Wednesday, April 29, 2026
Ali Idrissou-Toure
- Benin’s new “Family and Personal Code”, passed by Parliament this month, accords women new rights and outlaws traditional practices, such as forced marriage and wife inheritance.
The code, adopted in a 44-0 vote, culminated a month of frenzied work in the National Assembly. Nearly half the deputies were absent during the voting.
Wife inheritance, which is practised in much of Africa, is the tradition where a widow becomes the wife of one of her husband’s brothers, or relations. The rationale behind this ancestral custom is to keep the widow within her husband’s family and to prevent her from having children with a ‘stranger’.
Women’s non-governmental organisations (NGOs) have described this practice as “abusive and degrading”.
The new code also gives women the right to keep their surnames on all their official documents, in addition to their husbands’ names.
Women’s NGOs exerted tremendous pressure on the National Assembly, which has been in session in Porto-Novo, the country’s administrative capital, since Apr 12, to pass the bill. The bill had been blocked in parliament for seven years.

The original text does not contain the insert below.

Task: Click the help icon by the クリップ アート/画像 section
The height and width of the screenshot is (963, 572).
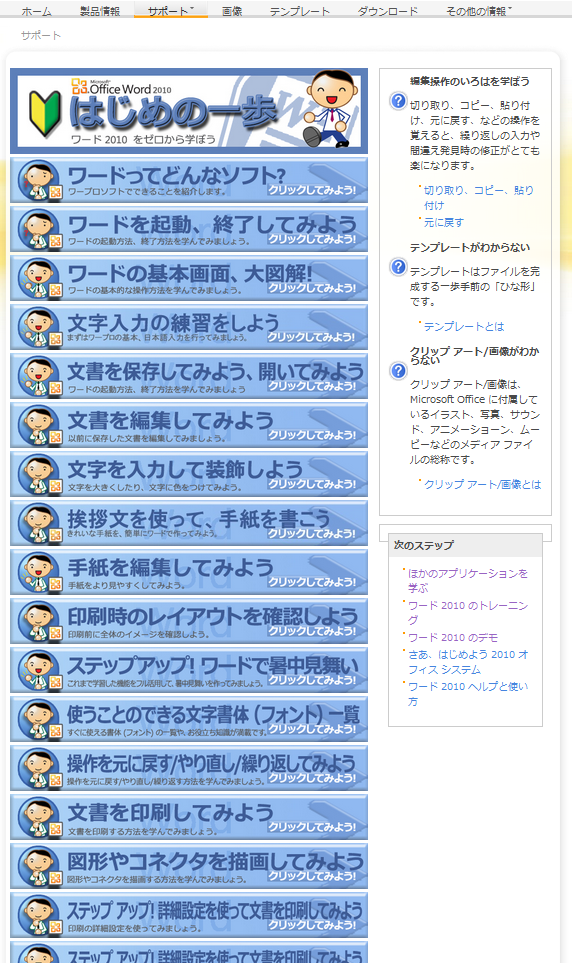Action: tap(398, 370)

Benin’s 1931 Customary Law and 1958 Civil Code are both outdated. They also “contradict all modern legal instruments which guarantee the rights of women”, according to Pascaline Ahouilihoua Anani, president of the Benin-based Network for the Integration of Women in African NGOs and Associations.
During the debate in parliament, Rosine Soglo of the Benin Renaissance, an opposition party, criticised the provision that placed civil ceremony over religious marriage. The bill specified that only marriages conducted by a registry official (Mayor’s office) would enjoy legal status.

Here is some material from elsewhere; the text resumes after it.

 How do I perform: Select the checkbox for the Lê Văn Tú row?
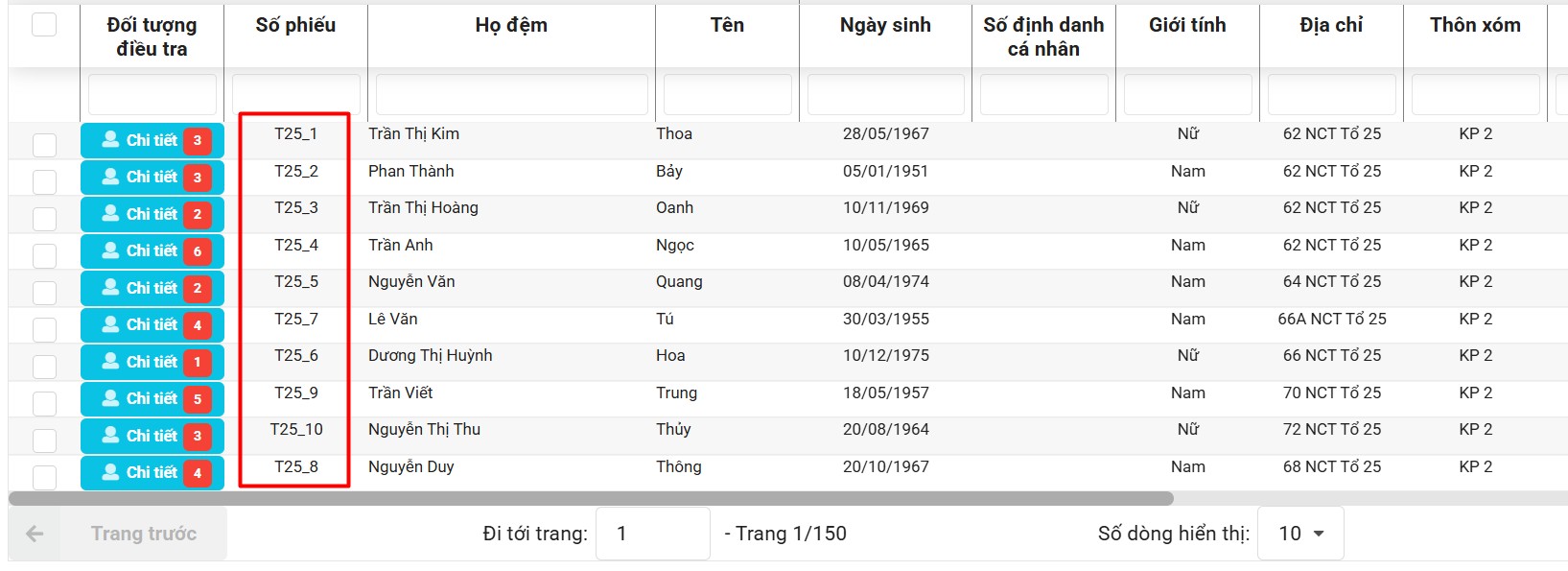click(44, 329)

It also set marriage age at 18 for men and 16 for women.
Marie-Elise Gbedo, who ran for president in 2001 and became the first woman ever to compete for the top job in Benin, expressed her views on Golfe-FM, a private radio station based in Cotonou. “It’s very important that Beninoir people understand that anyone who only gets married in a religious ceremony has no legal protection and will not be considered married.
“Religious marriages alone do not give one legal status. In such instances, if one’s spouse should die, the other would have no right whatsoever to his or her property,” she warned.
Following public outcry, the deputies amended the provision, allowing couples to be married in a religious ceremony prior to civil registration. As part of her contribution to the debate, Beatrice Lakoussan of the ruling party called for laws that would prevent “60-year-old men from marrying 12-year-old girls”, under the guise of religion.
Lakoussan, a judge, is the former wife of Beninoir president, Mathieu Kerekou.
Religion plays a major role in Benin, where followers of indigenous beliefs make up 68 percent, Christians 17 percent and Muslims 15 percent of the country’s six million people.
Some legislators have suggested that the voluminous document, which contains 1,033 articles, should be translated into the country’s main languages — Fon, Yoruba, Bariba and Dendi — so that it could be accessible to the average citizen.